Баскаков занимался альманахом, литературным фестивалем, семинарами и образовательными программами. А кроме рассказов и повестей писал ещё и очерки и, открыв какого-нибудь самородка, носился с ним как с писаной торбой. Однажды случайно подвёз бывшего зампотеха танковой бригады, который ушёл в запас и стал делать танки. Замечательному броневому мастеру режиссёры из Москвы заказывали технику. Раз сварил «тигра» и поехал на нём по водку, а тут попался дорожный патруль. И обошлось бы штрафом, но тузлучинский прокурор прилепил ему пропаганду фашистского дела. Пришлось Баскакову звонить прокурору области и выручать.

Писал о музыканте Василии Вялкове, его песнях прекрасных и трагической кончине в упавшем вертолёте с начальством на отдыхе — истории сколь нашумевшей, столь и замятой. Ездил в Турочак к его жене Марине.

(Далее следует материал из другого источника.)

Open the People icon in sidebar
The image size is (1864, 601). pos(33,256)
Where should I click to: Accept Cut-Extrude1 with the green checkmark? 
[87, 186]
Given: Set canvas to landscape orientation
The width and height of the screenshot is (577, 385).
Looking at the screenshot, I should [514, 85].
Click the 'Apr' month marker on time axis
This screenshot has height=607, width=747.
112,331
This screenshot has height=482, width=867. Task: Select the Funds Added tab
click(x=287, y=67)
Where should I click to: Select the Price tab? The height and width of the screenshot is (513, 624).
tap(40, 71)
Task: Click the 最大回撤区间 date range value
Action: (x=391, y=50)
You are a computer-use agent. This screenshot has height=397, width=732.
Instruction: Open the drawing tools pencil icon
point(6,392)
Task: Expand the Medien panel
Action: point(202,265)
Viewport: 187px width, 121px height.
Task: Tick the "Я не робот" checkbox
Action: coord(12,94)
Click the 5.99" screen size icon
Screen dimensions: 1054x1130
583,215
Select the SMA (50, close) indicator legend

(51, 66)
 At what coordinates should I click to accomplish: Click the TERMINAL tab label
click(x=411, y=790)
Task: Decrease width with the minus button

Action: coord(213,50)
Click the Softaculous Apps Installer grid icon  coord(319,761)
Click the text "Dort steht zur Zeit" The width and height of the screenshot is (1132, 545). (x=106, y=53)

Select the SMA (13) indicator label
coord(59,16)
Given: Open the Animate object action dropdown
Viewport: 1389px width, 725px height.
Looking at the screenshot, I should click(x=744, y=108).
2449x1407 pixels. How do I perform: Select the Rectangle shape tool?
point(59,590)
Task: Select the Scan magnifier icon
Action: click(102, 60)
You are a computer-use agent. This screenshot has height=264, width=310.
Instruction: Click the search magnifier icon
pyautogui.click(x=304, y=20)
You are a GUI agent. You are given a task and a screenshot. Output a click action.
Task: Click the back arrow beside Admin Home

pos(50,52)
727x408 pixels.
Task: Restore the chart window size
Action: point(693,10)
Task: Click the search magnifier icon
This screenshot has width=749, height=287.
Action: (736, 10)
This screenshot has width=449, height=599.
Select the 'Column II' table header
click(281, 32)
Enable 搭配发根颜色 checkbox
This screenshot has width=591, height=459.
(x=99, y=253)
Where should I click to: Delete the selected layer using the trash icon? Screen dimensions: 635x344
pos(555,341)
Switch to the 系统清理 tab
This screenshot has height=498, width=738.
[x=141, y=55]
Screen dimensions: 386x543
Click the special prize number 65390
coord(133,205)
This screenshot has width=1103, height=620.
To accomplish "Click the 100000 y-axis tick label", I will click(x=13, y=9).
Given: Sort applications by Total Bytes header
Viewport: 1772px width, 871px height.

Писал о мариинском самородке Юрии Михайлове — создателе музея бересты, архитекторе, музыканте и казачьем подвижнике.

Пропадал в Уймонской долине у Раисы Павловны Кучугановой. В небольшой избёнке чудная женщина устроила музей старообрядческой культуры, славный не столь предметами быта, сколь душевным обычаем: каждая экскурсия Раисы Павловны — духовное наставление, и ни слова от себя. «Старообрядцы-то скажут: „Гладого накорми, нагого одень, босого обуй. Найди человека ласковым словом“. Та-а-ак они скажут».

Казаков и старообрядцев Баскаков равно любил за верность. Однажды его познакомили с Фёдором Шлыковым.